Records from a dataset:
Start of Block

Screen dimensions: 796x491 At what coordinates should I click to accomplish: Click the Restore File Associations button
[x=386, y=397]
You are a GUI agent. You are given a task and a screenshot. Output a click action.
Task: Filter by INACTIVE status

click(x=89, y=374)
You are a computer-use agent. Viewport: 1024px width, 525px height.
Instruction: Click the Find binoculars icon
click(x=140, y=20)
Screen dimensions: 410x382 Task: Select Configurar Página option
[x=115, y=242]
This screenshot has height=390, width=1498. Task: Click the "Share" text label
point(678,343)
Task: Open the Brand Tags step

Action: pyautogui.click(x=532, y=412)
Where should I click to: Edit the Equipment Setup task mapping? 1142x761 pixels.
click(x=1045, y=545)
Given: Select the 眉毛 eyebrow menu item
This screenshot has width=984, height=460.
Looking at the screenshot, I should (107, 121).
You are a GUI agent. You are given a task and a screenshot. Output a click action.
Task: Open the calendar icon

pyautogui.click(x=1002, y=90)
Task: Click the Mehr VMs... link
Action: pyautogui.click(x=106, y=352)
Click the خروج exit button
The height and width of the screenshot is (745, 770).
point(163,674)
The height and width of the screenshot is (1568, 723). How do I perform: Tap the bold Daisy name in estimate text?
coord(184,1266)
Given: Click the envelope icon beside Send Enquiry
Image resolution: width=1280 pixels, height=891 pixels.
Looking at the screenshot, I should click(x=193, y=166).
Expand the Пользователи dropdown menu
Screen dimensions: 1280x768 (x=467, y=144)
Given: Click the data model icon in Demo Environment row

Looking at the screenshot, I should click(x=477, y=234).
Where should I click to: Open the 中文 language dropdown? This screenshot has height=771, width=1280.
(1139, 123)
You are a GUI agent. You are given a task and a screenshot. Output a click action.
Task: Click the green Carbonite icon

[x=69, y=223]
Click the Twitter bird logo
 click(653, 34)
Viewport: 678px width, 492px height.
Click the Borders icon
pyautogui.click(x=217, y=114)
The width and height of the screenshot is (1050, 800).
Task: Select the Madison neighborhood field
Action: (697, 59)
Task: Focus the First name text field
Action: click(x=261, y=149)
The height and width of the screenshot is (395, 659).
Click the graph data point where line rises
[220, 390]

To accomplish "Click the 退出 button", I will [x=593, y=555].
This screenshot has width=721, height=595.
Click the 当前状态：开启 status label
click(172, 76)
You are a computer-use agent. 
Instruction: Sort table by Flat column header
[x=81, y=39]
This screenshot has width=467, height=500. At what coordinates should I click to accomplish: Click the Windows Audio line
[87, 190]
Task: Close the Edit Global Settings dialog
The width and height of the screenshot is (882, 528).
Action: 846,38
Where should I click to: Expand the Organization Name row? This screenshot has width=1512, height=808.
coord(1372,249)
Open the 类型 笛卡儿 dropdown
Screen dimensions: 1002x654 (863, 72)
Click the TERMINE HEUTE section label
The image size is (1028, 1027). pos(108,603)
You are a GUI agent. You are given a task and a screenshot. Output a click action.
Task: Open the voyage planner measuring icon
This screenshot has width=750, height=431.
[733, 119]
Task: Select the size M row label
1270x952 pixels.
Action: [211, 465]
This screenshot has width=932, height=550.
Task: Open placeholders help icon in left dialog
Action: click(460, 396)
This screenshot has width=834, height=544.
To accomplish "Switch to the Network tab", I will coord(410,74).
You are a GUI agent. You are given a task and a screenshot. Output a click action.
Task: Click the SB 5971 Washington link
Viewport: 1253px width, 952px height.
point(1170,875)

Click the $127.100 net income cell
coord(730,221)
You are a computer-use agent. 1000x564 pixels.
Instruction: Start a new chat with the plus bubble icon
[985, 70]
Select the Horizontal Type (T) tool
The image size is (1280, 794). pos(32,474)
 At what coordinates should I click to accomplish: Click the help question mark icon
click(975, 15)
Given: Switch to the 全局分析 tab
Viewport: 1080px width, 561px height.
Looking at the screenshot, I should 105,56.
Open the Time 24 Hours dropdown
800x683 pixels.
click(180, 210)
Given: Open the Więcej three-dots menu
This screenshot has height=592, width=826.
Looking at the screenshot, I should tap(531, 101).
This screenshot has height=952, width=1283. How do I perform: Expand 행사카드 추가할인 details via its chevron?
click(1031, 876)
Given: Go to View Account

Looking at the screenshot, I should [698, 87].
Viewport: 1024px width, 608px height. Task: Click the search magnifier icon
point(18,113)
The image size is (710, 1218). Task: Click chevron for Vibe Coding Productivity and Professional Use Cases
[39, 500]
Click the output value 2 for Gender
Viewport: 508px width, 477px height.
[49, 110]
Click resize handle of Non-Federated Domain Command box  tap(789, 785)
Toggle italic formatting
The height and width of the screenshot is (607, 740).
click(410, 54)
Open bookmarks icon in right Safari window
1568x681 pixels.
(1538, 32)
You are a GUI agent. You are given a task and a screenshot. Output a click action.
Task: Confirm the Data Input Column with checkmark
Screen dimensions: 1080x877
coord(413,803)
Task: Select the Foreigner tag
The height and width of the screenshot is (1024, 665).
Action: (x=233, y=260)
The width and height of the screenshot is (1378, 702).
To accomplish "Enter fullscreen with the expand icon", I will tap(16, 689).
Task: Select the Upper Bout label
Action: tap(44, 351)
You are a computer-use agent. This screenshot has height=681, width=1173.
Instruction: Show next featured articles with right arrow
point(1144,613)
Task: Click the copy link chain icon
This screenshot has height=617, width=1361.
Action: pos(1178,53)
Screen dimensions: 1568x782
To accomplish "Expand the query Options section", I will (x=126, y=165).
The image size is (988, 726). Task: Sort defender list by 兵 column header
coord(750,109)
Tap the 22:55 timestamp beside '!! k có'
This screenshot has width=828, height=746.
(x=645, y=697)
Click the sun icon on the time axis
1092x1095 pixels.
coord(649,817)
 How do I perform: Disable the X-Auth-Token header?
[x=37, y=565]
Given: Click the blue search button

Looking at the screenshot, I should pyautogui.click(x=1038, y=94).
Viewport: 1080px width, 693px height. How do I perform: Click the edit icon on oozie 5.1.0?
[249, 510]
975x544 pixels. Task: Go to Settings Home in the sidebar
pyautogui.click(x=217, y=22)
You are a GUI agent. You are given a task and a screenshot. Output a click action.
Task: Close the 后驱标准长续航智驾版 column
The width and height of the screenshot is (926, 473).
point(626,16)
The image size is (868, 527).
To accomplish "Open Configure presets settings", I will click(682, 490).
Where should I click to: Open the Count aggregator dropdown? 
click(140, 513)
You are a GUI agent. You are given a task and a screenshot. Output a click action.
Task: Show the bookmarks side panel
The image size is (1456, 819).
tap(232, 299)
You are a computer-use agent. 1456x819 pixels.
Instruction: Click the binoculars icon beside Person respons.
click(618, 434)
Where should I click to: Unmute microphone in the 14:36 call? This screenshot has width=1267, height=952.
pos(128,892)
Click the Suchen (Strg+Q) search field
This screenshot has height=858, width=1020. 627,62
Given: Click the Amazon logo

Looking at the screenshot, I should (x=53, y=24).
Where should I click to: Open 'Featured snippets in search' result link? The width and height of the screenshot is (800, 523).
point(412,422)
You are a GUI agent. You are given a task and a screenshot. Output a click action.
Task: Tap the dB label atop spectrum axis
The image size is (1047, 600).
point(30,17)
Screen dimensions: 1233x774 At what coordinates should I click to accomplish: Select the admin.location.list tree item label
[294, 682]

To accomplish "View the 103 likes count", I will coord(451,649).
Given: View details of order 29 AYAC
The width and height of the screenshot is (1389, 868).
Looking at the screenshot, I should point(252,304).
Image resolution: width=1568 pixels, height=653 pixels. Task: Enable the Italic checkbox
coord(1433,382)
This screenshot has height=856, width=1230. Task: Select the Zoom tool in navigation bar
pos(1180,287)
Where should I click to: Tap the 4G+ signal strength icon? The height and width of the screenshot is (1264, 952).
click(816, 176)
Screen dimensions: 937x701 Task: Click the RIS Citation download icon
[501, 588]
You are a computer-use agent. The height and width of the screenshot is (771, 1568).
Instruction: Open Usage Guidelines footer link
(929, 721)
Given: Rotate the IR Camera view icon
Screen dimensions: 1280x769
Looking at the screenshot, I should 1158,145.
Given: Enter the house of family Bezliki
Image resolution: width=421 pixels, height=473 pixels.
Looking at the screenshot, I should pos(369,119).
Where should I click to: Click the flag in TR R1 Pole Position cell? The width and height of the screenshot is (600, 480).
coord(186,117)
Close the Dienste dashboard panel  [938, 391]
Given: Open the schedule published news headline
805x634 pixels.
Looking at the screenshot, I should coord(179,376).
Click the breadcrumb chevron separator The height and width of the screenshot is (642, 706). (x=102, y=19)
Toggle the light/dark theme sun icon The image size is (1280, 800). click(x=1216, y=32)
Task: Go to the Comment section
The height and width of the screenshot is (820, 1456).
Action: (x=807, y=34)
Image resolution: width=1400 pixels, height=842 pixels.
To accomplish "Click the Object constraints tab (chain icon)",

End of Block

• [Task prompt] Only lines with the word "computer" count here; copy every one from the records.

• [Exercise answer]
You are a computer-use agent. Viewport: 1024px width, 525px height.
You are a computer-use agent. 
You are a computer-use agent. 1000x564 pixels.
You are a computer-use agent. This screenshot has height=681, width=1173.
You are a computer-use agent. 1456x819 pixels.
You are a computer-use agent. The height and width of the screenshot is (771, 1568).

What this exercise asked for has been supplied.